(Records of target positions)

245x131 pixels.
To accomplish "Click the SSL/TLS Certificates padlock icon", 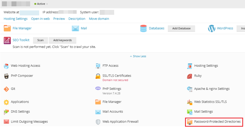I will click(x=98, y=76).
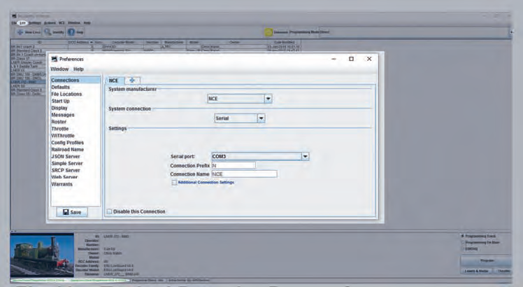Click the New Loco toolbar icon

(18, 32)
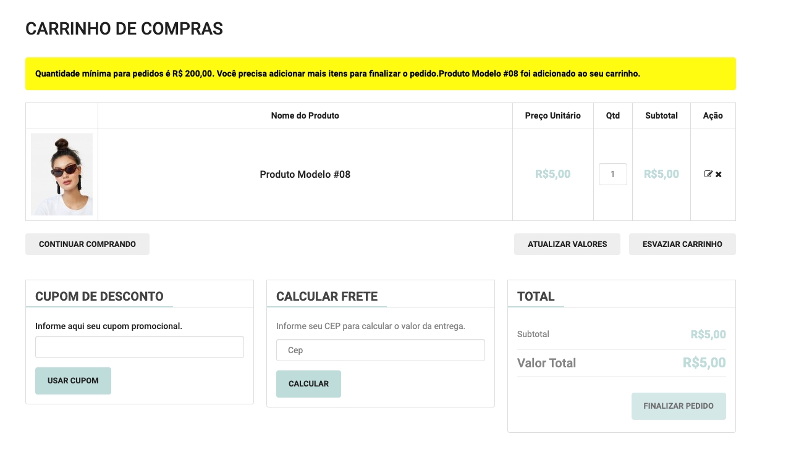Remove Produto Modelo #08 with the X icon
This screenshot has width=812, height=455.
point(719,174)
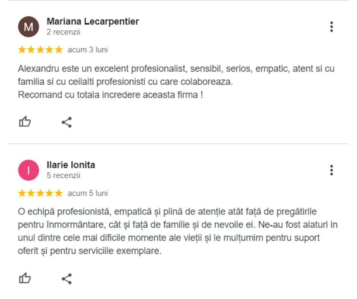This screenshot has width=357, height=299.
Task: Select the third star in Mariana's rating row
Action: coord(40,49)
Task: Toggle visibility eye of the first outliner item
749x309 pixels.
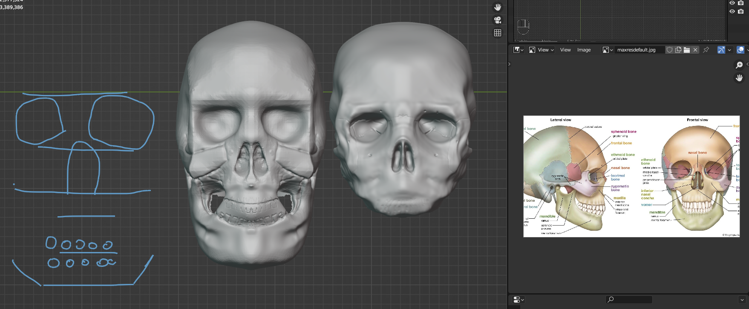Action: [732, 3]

### Given problem
Edit the stretch from the line containing "Task: Toggle visibility" through the end of the records, changing "outliner" to "scene" and keeping everything else the same. Leave the pictures out of your answer.

### Answer to this exercise
Task: Toggle visibility eye of the first scene item
749x309 pixels.
Action: [732, 3]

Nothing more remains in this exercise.